*TASK OBJECTIVE*. Look for the word "with" in the entries and copy each line where it appears.
--- START ---
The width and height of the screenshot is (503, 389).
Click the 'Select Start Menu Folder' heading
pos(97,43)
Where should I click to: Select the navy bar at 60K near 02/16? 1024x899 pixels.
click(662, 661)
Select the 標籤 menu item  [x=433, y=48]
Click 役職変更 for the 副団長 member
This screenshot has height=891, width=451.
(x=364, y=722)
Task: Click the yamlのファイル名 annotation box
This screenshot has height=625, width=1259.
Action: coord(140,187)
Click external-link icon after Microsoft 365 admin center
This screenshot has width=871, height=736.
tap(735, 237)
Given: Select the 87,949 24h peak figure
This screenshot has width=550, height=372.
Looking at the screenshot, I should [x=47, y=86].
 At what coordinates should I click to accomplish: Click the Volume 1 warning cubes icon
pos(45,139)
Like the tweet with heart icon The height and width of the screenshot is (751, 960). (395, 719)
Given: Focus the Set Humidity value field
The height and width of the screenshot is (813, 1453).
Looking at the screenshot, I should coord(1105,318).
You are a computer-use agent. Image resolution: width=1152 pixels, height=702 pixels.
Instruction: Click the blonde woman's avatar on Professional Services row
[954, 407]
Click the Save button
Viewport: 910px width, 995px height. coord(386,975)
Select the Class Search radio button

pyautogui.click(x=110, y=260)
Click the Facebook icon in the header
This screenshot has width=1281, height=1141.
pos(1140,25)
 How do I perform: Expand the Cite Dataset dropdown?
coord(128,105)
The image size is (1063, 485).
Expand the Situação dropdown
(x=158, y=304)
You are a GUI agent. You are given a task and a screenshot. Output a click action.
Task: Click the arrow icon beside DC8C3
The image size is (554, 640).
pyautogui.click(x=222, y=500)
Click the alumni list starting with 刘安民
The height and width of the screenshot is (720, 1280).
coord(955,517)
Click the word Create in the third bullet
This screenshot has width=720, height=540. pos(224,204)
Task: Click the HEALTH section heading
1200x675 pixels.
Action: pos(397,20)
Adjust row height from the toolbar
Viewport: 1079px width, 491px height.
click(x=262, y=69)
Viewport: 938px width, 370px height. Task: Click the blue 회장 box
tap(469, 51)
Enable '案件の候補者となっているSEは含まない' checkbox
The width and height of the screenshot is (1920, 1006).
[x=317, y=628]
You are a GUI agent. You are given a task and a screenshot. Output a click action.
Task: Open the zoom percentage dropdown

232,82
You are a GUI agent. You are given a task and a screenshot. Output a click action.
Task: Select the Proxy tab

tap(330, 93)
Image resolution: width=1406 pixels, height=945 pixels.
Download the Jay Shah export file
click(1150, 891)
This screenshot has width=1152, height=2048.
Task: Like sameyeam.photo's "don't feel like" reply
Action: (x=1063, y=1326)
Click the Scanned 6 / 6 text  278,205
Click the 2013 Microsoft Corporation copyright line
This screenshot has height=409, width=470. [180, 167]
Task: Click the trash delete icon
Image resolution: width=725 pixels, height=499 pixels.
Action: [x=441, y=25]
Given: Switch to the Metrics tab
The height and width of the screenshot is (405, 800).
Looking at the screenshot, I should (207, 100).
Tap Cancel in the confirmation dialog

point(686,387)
--- END ---
*RESULT*.
Like the tweet with heart icon The height and width of the screenshot is (751, 960). (395, 719)
Click the alumni list starting with 刘安民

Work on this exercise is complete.